Passage for review –
════

Are we eating our way into climate crisis?
The global food system is responsible for between 21 and 37 percent of annual emissions of greenhouse gases like carbon dioxide, methane, and nitrous oxide. Roughly half of the world’s land surface is used for agriculture, and 96 percent of the world’s mammalian biomass is either human or livestock, chiefly pigs and cattle. And the global appetite for meat is only predicted to grow.
Bruce Friedrich believes that there is a better way to make and eat meat. He founded the Good Food Institute to advance the future of alternative meats, including plant-based meat made from—duh—plants (like pea protein and coconut oil), and cultivated meats, which are grown from animal cells.
In this interview with Bulletin associate editor Jessica McKenzie, Friedrich elaborates on Good Food Institute’s theory of change, why it is working with—not against—meat companies, how alternative meats could help prevent the next pandemic, and how they can achieve taste, texture, and price parity with meat. He also responds to criticisms that alternative meats are nothing more than corporate greenwashing.
Jessica McKenzie: Could you briefly introduce the Good Food Institute—what you do and what your goals are, and how it was started?
Bruce Friedrich: We were founded because of the observation that the way industrial meat is produced has a variety of significant external costs, but consumers do not incorporate external costs into their buying decisions.

════

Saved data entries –
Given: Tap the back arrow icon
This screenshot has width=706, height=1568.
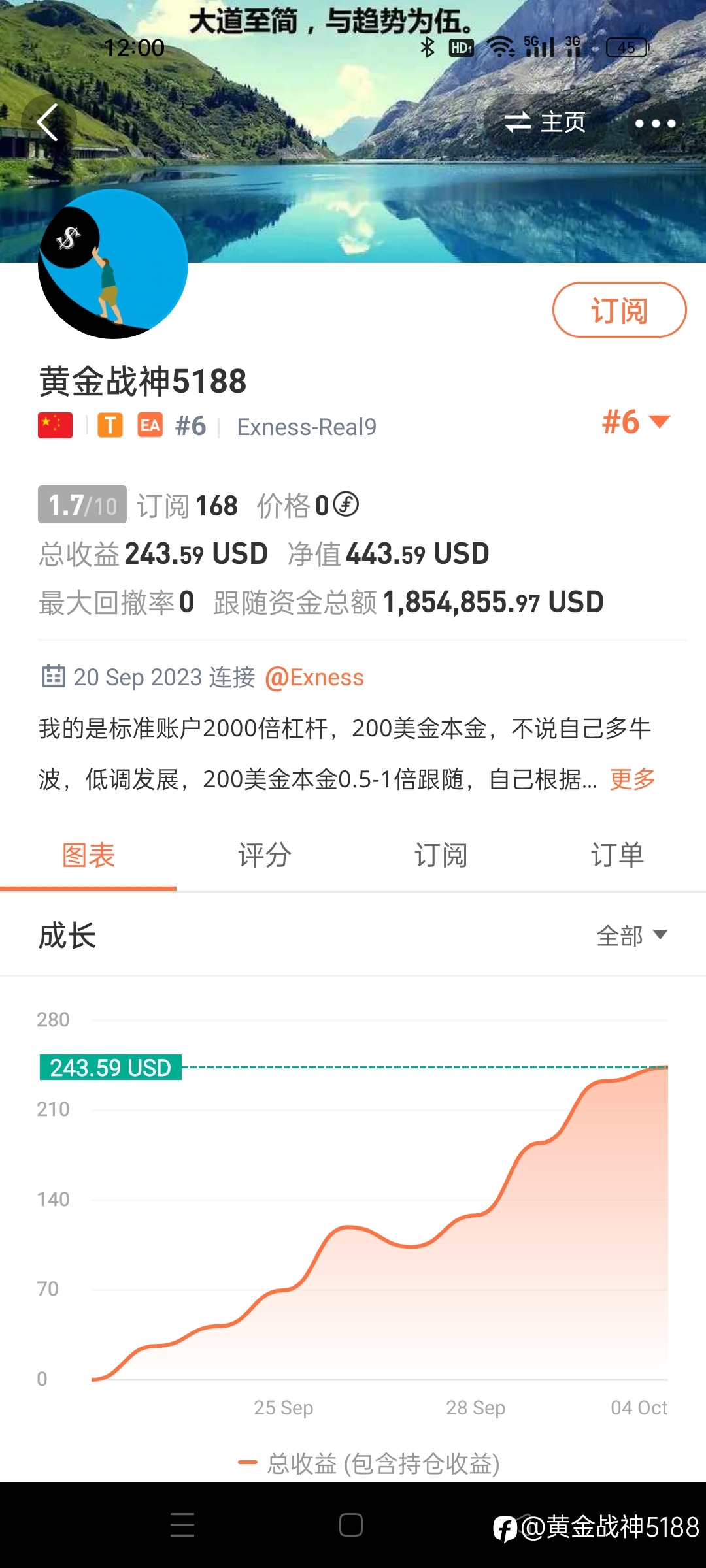Looking at the screenshot, I should coord(48,122).
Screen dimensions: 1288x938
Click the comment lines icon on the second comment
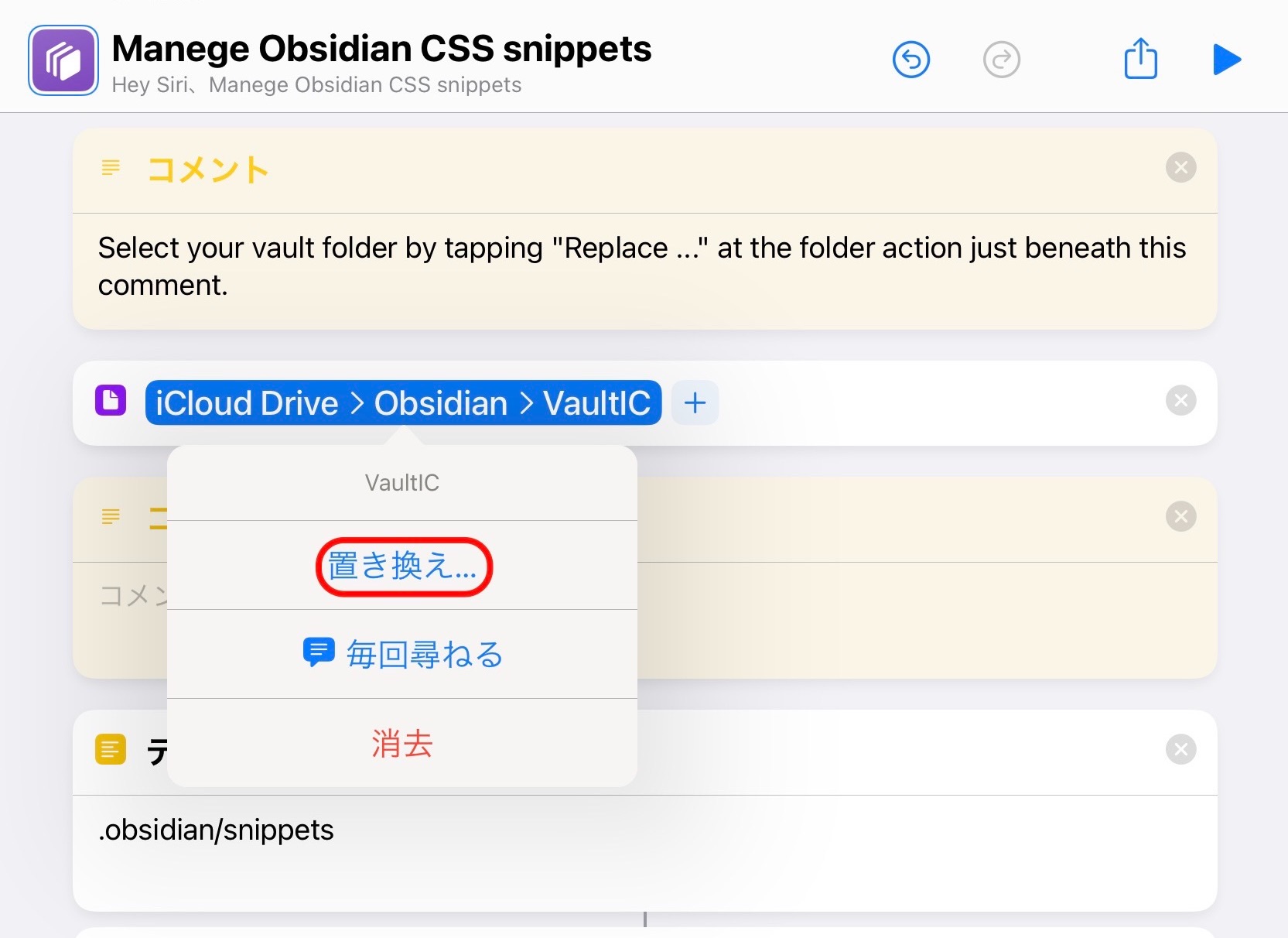point(111,517)
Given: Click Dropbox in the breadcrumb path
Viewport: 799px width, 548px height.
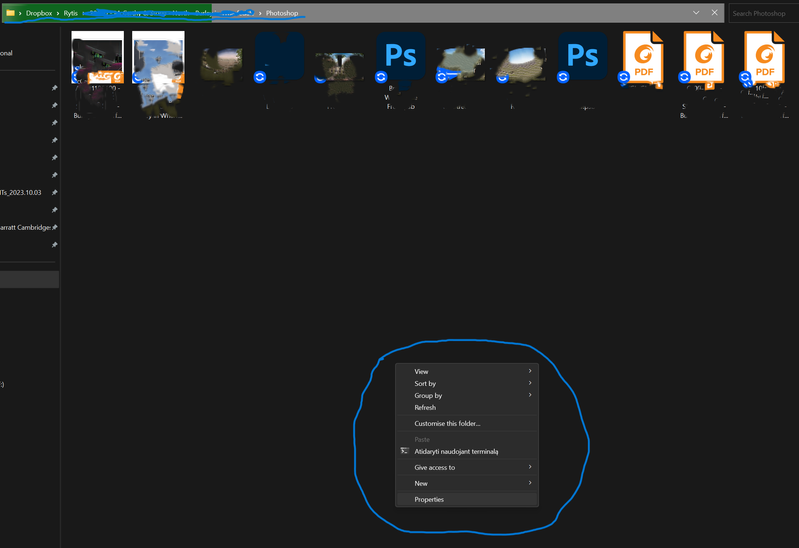Looking at the screenshot, I should tap(39, 13).
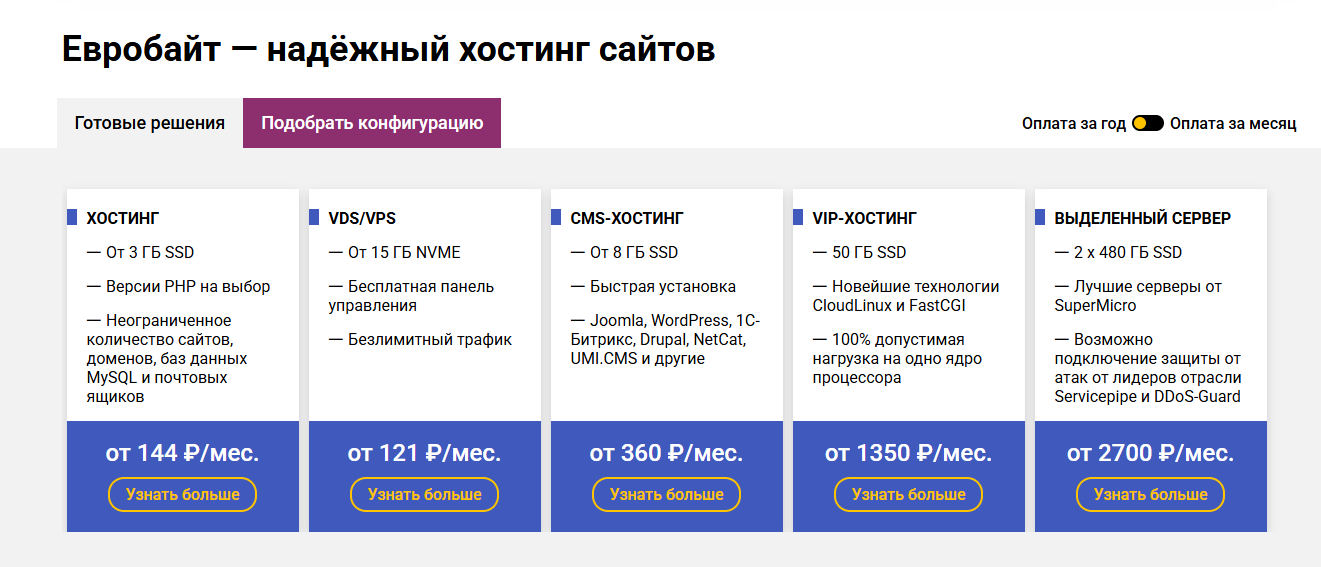1321x567 pixels.
Task: Click the "от 144 ₽/мес." price
Action: (x=183, y=453)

════

Activity list –
1 – Could you write out the alternative-meat passage, beginning at the words "Bruce Friedrich believes" and stopping after the words "it was started?"?
2 – Can you turn the paragraph of the alternative-meat passage that begins "The global food system is responsible" into a short bulleted list that keeps its main facts?
Rely only on the alternative-meat passage, not on the rows.

Solutions in order –
1 –
Bruce Friedrich believes that there is a better way to make and eat meat. He founded the Good Food Institute to advance the future of alternative meats, including plant-based meat made from—duh—plants (like pea protein and coconut oil), and cultivated meats, which are grown from animal cells.
In this interview with Bulletin associate editor Jessica McKenzie, Friedrich elaborates on Good Food Institute’s theory of change, why it is working with—not against—meat companies, how alternative meats could help prevent the next pandemic, and how they can achieve taste, texture, and price parity with meat. He also responds to criticisms that alternative meats are nothing more than corporate greenwashing.
Jessica McKenzie: Could you briefly introduce the Good Food Institute—what you do and what your goals are, and how it was started?

2 –
- The global food system produces 21 to 37 percent of annual greenhouse gas emissions, including carbon dioxide, methane, and nitrous oxide.
- About half of the world's land surface is used for agriculture.
- Humans or livestock, chiefly pigs and cattle, make up 96 percent of the world's mammalian biomass.
- Global demand for meat is predicted to grow.